Num comunicado enviado hoje à Agência ECCLESIA, pelo coordenador Nacional da LOC/MTC, do primeiro item os trabalhadores cristãos observam que se desenvolveu uma “política clara e deliberada de desvalorização do trabalho”, durante os últimos três anos que assumiram como prioridade de ação uma “sociedade justa e sustentável, com trabalho para todos”.

Para o movimento foram “muitas as mudanças” na vida dos trabalhadores e das suas famílias “para pior, na generalidade”.

“Num processo de destruição do contrato social com uma estratégia progressiva de transferência dos rendimentos do trabalho para o capital, através da diminuição de salários e pensões e da retirada de direitos do lado do trabalho”, analisam.

A LOC/MTC assinala que “alimentou-se” a ideia dos riscos que geram vários cenários de “medos velhos e novos”, como: “Medos dos colegas, das chefias, de perguntar, de perder o emprego, de falta de futuro, especialmente a juventude; Medos do clima, há décadas não se pensava muito nisso, dos offshores.

“Esta realidade, que ofende a dignidade humana, tem graves consequências para as famílias, pois muitas perderam a habitação, o trabalho e outras condições para viver, deixando de poder assegurar o acesso à educação, à cultura, à saúde ou à justiça, direitos humanos fundamentais”, alerta.

No segundo ponto - ‘Trabalho, dimensão fundamental da pessoa humana’ – o movimento recorda que têm lutado por “trabalho para todos” e destaca a intervenção dos que “ainda não perderam a capacidade de indignação” e continuam a “teimar na exigência”, como o Papa Francisco e o bispo de Beja, D. António Vitalino.

“O trabalhador tem de perceber o seu valor e continuar a afirmar e defender o direito ao trabalho digno, através da organização dos trabalhadores nos seus sindicatos e da reativação da Contratação Coletiva de Trabalho”, acrescenta o comunicado.

“Que fizeste do teu irmão?”, é a pergunta/alerta aos cristãos quanto aos desempregados, os precários, os pobres que são uma “realidade cada vez maior”
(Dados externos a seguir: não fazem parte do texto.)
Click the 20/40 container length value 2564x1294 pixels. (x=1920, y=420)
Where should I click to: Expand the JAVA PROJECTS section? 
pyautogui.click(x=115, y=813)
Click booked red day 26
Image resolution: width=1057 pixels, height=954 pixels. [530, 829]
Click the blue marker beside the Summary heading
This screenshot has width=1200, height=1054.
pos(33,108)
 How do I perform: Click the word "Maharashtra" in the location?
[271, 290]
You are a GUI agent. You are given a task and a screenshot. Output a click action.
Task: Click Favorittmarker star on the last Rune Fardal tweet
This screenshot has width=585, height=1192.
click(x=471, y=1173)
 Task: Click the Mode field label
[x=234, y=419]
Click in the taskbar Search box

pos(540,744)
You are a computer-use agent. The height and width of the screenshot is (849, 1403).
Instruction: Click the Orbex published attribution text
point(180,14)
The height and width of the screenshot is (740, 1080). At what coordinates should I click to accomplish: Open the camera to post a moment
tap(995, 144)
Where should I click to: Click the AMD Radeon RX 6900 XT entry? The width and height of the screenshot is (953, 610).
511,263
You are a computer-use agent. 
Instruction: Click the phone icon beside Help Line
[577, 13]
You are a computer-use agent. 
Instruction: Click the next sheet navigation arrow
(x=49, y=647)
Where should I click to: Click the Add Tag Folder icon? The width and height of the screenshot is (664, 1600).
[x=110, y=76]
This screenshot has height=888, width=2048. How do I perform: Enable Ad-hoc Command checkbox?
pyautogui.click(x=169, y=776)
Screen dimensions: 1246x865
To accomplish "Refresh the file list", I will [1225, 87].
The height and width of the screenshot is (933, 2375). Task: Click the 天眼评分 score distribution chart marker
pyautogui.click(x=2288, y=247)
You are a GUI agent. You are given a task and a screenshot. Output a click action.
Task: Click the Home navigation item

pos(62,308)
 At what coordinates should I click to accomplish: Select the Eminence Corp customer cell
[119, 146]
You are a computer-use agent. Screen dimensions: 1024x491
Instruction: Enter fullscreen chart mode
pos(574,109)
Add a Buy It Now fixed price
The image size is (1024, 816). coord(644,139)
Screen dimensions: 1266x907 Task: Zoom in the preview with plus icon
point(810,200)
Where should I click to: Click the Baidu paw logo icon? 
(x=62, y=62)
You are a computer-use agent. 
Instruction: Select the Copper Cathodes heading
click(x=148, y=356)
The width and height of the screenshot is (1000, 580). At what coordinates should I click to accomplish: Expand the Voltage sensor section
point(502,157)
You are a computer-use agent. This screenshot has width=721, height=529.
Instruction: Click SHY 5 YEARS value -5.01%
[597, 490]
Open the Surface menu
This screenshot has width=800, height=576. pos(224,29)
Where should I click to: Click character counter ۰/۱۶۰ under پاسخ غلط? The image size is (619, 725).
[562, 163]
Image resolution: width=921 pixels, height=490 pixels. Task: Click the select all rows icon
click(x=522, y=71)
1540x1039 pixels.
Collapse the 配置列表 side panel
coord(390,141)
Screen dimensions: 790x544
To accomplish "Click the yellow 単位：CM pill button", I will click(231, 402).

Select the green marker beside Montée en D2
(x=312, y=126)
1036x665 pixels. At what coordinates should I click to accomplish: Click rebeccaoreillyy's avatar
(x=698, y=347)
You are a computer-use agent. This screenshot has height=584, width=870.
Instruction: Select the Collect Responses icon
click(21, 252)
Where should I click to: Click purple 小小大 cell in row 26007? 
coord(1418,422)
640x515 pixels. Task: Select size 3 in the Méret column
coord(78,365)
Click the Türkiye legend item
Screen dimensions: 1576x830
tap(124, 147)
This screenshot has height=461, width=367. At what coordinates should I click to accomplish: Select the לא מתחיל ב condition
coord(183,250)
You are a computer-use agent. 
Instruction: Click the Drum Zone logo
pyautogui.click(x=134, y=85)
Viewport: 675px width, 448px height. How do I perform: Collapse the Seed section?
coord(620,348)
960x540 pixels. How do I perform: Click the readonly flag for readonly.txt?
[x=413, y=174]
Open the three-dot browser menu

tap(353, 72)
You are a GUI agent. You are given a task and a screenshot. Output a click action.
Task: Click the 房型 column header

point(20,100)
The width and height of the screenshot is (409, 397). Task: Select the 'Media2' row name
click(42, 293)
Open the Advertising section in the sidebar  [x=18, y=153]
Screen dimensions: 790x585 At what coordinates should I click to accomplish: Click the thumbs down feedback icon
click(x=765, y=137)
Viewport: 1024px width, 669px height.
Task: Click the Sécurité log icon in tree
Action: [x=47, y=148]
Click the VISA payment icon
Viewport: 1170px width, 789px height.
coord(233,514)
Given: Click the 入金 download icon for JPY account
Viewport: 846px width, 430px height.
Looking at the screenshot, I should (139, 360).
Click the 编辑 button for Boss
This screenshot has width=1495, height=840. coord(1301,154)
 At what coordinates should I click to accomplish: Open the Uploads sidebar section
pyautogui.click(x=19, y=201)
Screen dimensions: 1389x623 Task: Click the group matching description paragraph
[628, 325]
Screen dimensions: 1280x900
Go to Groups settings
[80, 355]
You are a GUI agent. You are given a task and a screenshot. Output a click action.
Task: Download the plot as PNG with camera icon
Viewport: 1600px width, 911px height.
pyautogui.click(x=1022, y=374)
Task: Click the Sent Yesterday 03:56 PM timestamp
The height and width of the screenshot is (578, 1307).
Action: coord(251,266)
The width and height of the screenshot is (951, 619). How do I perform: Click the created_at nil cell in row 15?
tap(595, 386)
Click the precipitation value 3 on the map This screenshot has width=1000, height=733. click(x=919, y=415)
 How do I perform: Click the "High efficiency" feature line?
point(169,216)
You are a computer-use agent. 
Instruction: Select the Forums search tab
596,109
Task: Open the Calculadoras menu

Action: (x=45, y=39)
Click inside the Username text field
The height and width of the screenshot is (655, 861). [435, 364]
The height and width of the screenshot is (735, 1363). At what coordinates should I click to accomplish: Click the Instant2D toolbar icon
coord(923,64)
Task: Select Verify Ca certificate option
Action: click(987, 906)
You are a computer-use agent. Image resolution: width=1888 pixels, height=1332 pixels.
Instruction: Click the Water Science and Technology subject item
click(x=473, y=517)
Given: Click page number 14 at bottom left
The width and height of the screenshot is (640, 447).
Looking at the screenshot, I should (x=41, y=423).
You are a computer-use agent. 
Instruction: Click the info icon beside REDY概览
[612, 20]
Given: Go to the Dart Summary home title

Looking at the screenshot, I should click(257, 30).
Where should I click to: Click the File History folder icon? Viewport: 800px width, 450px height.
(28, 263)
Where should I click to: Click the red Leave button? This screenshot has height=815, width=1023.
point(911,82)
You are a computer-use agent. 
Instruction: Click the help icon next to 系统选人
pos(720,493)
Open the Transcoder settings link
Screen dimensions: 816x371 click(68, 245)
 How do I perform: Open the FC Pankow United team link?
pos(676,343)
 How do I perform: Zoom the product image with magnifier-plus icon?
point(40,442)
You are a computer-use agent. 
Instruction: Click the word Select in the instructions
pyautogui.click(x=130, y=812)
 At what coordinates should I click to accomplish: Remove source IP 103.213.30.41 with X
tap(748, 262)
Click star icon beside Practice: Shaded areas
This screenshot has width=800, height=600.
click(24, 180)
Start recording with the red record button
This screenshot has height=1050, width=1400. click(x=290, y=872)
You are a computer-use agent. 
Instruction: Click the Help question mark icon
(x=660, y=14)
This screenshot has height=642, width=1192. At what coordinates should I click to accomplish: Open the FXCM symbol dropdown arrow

“Também nos ‘deixamos levar’ pelo deus ‘consumo’ e é preciso mudar, procurar outro estilo de vida, olhar e atender quem não ganha o pão com o seu trabalho por falta de emprego”, observa.

Os trabalhadores cristãos apelam, no imediato, à solidariedade “junto de pessoas e instituições em dificuldade” porque as precariedades e as inseguranças “não podem ser normalidade” e “valorizando o trabalho é possível diminuir o sofrimento”.

No comunicado, a equipa executiva nacional revela que Américo Carvalho Mendes, José Manuel Pureza, Manuel António Ribeiro e Manuel Carvalho da Silva ajudaram a “analisar” a situação atual e a “discernir desafios e caminhos” que possam contribuir para que haja trabalho digno para todos.

Cerca de 200 militantes e simpatizantes do movimento participaram nos quatro encontros de formação nas Dioceses de Braga; Aveiro Setúbal e Porto, realizados em março.